Sunday, October 22, 2006

Saw-bone spectacular

Another week, another gig, in another distant part of town. I now know how John Otway must feel. This time it was a double bill in celebration of John Peel Day, in a small venue (who's name escapes me) in Kilburn. I had to get there first. Driving in London is a peculiarly unpleasant experience, even on sundays, and this was no different. I trusted to the online AA routefinder to get me safely and swiftly to my destination, and as on countless previous occasions the yellow-clad twats let me down. We actually managed to get lost less than one mile from my house, a new low.

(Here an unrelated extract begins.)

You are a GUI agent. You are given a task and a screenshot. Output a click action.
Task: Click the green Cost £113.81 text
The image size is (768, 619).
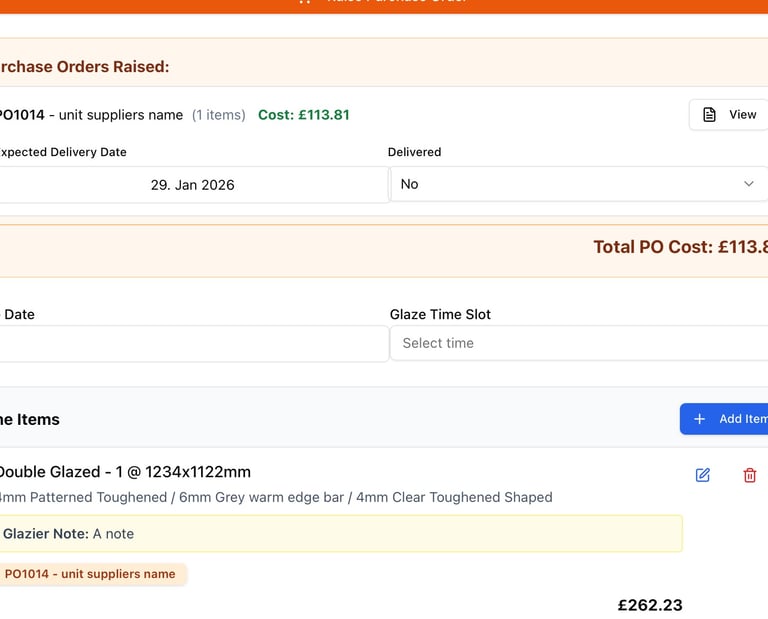(304, 115)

Anyway, having battled through all that Central London could throw at us we finally arrived at the bash late, hot, tired and flustered - but luckily just in time to see the first act, acoustic master Yakbone. Mellow guitar vibes were soon soothing our cares away while we were dazzled by a psychedelic backdrop; I sat back, relaxed and drifted into a multicoloured world of sonic mindscapes while watching the fastest fingers in the west at work. You can take a suck on Yakbone's sauce-bottle of song here.

After a few drinks, the next turn took to the stage - Mara Carlyle. Playing what can only be described as a midget's guitar. This takes considerable gumption. It turns out this is what's known as a ukelele. I had no idea. Something that the Minipops version of John Denver would have wielded, should such a monstrous creation have ever seen the light of day.

I will hold my hands up and admit that folksy ballads are not my cup of tea, but I have to say that Mara has a great voice and I did enjoy her dreamy songs. But not content with the micro-guitar, Carlyle then introduced her tour de force - she also plays the saw. The mechanics of this are mind-bending. Straddling the chair at an oblique angle, the saw is gripped firmly between the thighs and rubbed with a violin bow, with the metal twisted and bent to alter pitch.

Having done some research, its not surprising that saw-playing is a largely female pursuit.

You know how in 50s B-movies, when martians land in Kansas, the flying saucers make a sort of 'woooo-OOOO-oooo' sound? Well that's what Mara's saw sounds like. She must be handy to have around if you're putting up shelves, or laying parquet flooring. Anyway, having entertained us and presumably avoided serious genital mutilation, she wrapped things up with some more ukelele fun before sweeping away to acclaim. Have a listen to Mara's saw song here.


Celebrity spots
Just one to report. And frankly, its weak. Nigel Farrell from TV reality show A Place in France in the pub next door. A quiet week.

Recommendations:
Ignominious defeat for England and a spectacular own goal, sponsored by Borat. It can't get any worse. But England are still, miraculously, 6-1 second favourites to win Euro 2008. Don't ask me ... you've more chance of a return backing Cyprus, to be honest (5,000-1, PremierBet). Portugal at 20-1 (Ladbrokes) seems to be the wisest investment.
Every Tom, Dick and Harry seems to have a blog these days. Tiresome most undoubtedly are (see above) - now read the words of the master. Morrissey enters the fray here.
Stalingrad by Anthony Beevor - one of the top scraps in history.